Almost half of Bitcoin’s hash rate is impacted by enabling Taproot

The road to the Taproot upgrade, which will finally arrive in 2021, is already underway. The large Bitcoin mining pools (BTC) are already predicting support.

According to Taproot.watch, a website created by Bitcoin developer Hampus Sjöberg, Taproot signaling now accounts for about 44% of Bitcoin’s total hash power at the time of this writing.

AntPool and F2Pool, the two largest Bitcoin mining pools by hash rate, were among the early advocates of taproot activation in mining.. Other supporting pools are Foundry USA and Slush Pool, the latter being responsible for breaking down the first signal block.

Almost half of Bitcoin’s hash rate is impacted by enabling Taproot
Almost half of Bitcoin’s hash rate is impacted by enabling Taproot

According to the Bitcoin consensus, Taproot activation will only proceed if 90% of all blocks mined contain an activation signal within a difficulty setting window (2016 blocks).

This consensus agreement has to be made during one of the tough times between now and August 11th for it to be blocked as a network update for November. As Cointelegraph previously reported, the current difficult period began on May 1st after a downward revision of 12%.

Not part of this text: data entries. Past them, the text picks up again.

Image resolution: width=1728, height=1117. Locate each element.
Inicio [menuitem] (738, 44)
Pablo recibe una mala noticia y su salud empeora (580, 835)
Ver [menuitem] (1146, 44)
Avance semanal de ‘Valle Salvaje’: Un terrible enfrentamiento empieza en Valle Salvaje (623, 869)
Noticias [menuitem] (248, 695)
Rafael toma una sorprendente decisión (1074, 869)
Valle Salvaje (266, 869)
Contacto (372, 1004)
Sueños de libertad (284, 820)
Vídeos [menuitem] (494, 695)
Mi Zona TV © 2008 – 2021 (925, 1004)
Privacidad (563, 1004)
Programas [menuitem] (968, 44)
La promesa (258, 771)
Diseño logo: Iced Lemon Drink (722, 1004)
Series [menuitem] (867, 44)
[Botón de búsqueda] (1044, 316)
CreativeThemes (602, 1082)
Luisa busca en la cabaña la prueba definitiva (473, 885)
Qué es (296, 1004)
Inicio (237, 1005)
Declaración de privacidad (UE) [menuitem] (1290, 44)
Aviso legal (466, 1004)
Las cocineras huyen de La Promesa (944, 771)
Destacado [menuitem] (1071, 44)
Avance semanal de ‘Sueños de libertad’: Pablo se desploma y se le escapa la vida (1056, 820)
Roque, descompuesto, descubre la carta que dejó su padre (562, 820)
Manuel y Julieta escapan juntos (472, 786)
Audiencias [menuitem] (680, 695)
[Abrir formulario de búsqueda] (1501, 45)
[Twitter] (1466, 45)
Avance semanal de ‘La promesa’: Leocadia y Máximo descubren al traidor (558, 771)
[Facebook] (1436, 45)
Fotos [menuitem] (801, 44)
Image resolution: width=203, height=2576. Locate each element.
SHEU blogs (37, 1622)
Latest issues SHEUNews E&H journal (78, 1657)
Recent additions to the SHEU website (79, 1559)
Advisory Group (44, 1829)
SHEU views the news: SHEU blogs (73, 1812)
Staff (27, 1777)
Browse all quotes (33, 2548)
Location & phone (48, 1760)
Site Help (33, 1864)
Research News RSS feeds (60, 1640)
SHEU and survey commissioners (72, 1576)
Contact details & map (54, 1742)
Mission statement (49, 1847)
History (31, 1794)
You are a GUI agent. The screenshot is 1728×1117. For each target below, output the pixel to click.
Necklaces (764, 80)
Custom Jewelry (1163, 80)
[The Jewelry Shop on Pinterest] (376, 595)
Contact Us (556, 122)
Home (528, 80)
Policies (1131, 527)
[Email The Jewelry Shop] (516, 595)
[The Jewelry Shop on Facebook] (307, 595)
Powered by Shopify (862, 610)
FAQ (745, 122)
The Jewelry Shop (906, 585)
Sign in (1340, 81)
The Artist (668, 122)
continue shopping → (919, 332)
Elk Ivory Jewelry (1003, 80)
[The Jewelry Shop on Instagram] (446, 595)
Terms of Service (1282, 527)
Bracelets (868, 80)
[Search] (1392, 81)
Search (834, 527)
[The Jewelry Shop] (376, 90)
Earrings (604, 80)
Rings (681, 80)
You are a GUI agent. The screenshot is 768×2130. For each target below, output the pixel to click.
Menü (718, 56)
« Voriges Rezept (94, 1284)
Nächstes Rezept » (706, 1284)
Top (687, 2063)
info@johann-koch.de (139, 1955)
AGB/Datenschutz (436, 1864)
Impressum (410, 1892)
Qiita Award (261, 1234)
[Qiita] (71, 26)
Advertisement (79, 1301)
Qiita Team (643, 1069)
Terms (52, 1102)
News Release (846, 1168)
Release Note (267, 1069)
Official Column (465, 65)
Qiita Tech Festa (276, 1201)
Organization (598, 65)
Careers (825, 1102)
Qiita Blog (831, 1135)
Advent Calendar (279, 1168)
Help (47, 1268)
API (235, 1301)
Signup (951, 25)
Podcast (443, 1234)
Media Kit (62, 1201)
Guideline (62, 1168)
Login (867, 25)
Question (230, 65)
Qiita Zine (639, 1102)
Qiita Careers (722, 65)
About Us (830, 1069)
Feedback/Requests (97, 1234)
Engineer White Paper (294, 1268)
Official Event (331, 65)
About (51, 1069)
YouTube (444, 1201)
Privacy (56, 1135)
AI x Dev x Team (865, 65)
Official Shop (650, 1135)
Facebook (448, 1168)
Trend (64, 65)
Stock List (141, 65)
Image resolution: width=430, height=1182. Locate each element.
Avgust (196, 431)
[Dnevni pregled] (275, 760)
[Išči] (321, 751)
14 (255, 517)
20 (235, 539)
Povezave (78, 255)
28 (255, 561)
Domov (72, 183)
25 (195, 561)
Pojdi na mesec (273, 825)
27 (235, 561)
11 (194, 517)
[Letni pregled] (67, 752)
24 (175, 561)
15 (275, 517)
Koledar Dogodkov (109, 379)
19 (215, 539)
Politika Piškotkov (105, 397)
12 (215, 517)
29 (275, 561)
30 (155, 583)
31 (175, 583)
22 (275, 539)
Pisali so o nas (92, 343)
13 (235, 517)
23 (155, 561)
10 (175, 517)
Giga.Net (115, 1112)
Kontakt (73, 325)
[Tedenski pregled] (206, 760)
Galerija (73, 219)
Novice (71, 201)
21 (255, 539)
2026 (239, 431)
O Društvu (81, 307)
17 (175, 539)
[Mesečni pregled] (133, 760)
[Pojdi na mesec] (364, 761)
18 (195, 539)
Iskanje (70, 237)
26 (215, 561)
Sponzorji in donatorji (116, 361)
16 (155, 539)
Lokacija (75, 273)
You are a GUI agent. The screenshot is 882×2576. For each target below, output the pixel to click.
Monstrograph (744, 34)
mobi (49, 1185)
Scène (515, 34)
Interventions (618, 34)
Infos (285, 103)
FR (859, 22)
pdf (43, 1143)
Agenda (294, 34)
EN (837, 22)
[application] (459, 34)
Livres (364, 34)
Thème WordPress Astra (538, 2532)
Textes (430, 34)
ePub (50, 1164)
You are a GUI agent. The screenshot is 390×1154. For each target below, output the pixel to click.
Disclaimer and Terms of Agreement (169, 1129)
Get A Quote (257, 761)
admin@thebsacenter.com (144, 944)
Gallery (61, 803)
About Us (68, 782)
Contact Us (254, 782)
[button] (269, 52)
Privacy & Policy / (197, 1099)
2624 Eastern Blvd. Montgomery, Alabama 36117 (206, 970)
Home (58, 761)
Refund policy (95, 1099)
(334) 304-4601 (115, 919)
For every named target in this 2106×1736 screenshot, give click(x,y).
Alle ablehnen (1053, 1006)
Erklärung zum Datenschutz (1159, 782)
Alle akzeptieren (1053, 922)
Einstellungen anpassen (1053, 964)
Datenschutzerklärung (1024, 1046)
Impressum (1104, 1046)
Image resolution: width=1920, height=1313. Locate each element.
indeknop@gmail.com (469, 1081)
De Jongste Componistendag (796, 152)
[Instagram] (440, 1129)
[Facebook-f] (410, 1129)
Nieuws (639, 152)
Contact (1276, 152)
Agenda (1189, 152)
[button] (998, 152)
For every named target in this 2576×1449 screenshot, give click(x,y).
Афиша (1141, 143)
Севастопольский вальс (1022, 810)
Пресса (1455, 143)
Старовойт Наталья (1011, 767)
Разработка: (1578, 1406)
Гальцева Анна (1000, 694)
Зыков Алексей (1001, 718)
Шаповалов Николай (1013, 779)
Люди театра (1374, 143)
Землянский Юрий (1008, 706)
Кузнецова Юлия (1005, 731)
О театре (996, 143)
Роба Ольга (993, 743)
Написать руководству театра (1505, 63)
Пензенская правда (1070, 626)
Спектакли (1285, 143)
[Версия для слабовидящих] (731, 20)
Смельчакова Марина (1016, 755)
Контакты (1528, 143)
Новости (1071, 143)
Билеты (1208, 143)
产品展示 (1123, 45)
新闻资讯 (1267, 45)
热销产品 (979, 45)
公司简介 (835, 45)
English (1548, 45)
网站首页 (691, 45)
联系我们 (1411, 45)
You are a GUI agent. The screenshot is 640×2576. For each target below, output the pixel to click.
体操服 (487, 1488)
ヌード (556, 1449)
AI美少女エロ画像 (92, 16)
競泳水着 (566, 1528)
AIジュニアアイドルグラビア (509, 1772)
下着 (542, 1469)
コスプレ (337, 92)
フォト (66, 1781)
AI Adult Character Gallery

At the time of going to press, only 97 marker blocks were displayed in the current window. In the meantime, the miners responsible for 382 blocks have decided not to include a “signal bit”.

The “no votes” of these miners, who represent 19% of the 2016 blocks in the current difficulty window, mean that taproot activation cannot be blocked until at least the next difficulty level.

With miners’ informed support for Taproot, the activation, touted as the most significant for Bitcoin for more than four years, is expected to continue without as much controversy as the 2016 and 2017 Separate Witnesses saga.

With Taproot as an update to the Bitcoin protocol, users can mask additional spending terms, which can have a significant impact on Bitcoin’s smart contract functions.

The ability to hide additional spending terms beyond those triggered by the transaction partners could also improve Bitcoin’s privacy.